Ithnan is the name of a town included in the list of Judah’s inherited territory in Joshua 15. The biblical text identifies it as part of Judah’s settlement pattern, but gives no extended narrative, doctrinal teaching, or historical detail about the place. For that reason, it is best treated as a geographical entry rather than as a theological term.
Joshua records Ithnan among the towns in the southern hill country of Judah. The mention contributes to the larger picture of Israel’s tribal inheritance and settlement under God’s covenant promises.
Beyond its appearance in the Judah town list, Scripture does not preserve further historical detail about Ithnan.
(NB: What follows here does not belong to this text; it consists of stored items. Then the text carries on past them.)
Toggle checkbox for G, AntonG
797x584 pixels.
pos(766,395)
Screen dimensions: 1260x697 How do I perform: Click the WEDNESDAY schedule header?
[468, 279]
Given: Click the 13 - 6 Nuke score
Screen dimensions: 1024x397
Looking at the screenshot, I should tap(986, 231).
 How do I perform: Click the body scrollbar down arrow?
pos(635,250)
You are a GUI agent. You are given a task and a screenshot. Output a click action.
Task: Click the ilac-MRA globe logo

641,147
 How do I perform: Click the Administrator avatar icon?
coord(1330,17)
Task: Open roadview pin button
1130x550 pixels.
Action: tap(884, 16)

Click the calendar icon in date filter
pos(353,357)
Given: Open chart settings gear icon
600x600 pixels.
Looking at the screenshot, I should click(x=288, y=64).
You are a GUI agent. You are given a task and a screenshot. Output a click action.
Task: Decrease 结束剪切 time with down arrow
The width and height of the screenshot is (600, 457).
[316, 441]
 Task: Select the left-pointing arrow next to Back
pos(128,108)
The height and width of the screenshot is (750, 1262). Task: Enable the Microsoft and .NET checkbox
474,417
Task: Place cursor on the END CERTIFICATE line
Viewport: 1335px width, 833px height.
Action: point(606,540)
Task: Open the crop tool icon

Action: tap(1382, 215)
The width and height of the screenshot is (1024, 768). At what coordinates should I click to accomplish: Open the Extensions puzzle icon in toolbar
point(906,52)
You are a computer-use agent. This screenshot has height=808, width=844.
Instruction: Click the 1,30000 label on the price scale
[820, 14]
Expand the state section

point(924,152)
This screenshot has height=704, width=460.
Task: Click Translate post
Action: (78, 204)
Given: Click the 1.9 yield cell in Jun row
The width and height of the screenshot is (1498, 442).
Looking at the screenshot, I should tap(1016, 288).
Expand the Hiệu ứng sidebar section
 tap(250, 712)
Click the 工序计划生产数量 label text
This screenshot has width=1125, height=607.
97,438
Its exact location has not been securely identified.
As with many minor biblical place names, Ithnan would have been understood as part of the inherited land of Judah and the covenant geography of Israel, even though little else is known about it.
Hebrew place name; the meaning is uncertain.
Ithnan has little direct theological content, but it supports the biblical theme that God’s covenant promises were worked out in real places and historical boundaries.
This is a concrete geographic referent rather than an abstract idea. Its value lies in historical and canonical context, not in doctrinal symbolism.
Do not overinterpret Ithnan or assign it symbolic meaning the text does not provide. Its exact site is uncertain, and Scripture does not develop it beyond a town name.
There is no major doctrinal debate about Ithnan. The only common issue is the uncertainty of its modern identification and location.
Ithnan should be treated as a historical-biblical place name, not as a doctrine, symbol, or test case for theology.
It reminds readers that biblical revelation is grounded in real history and geography, even in brief town lists.